#1 NEW YORK TIMES BEST SELLER • At last, a book that shows you how to build—design—a life you can thrive in, at any age or stage • “Life has questions. They have answers.” —The New York Times Designers create worlds and solve problems using design thinking. Look around your office or home—at the tablet or smartphone you may be holding or the chair you are sitting in. Everything in our lives was designed by someone. And every design starts with a problem that a designer or team of designers seeks to solve. In this book, Bill Burnett and Dave Evans show us how design thinking can help us create a life that is both meaningful and fulfilling, regardless of who or where we are, what we do or have done for a living, or how young or old we are. The same design thinking responsible for amazing technology, products, and spaces can be used to design and build your career and your life, a life of fulfillment and joy, constantly creative and productive, one that always holds the possibility of surprise.
Take an inventory of four life areas: your health, work, joy, and relationships. Think of these four areas as making up a “dashboard” that tells you how your various “systems” are currently functioning.

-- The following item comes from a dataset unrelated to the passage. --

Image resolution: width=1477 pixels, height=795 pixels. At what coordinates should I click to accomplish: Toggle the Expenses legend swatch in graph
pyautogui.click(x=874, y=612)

To wayfind your life, pay attention to your sense of involvement, energy, and joy. What activities and situations make you feel interested, focused, and excited? Conversely, what makes you feel bored and dull? For energy, notice how vital and alive you feel. Which activities energize you? Which ones drain you? For joy, pay attention to the activities that make you feel engaged and joyful.
1. Develop three separate five-year Odyssey Plans, each one detailing a different life that you could live. For each plan, come up with a short title to capture its essence and a dashboard gauge that shows your available resources (time, money, skill, and so on), your “like level” (how much you like the plan), your confidence level in the plan, and how coherent the plan is with your life compass. 2. Come up with ways to “test”/ prototype each of those different lives. Prototyping your life design enables you to ask the right questions, gain experience through experimenting with alternatives, and test your assumptions.